Dataset entries
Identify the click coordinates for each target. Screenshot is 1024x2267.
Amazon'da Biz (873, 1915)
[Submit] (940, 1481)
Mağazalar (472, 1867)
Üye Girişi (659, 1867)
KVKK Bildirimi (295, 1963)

EXERCISE PROMPT:
To complete the exercise, print all of the entries exactly.

PROBLEM SOLUTION:
Identify the click coordinates for each target. Screenshot is 1024x2267.
Amazon'da Biz (873, 1915)
[Submit] (940, 1481)
Mağazalar (472, 1867)
Üye Girişi (659, 1867)
KVKK Bildirimi (295, 1963)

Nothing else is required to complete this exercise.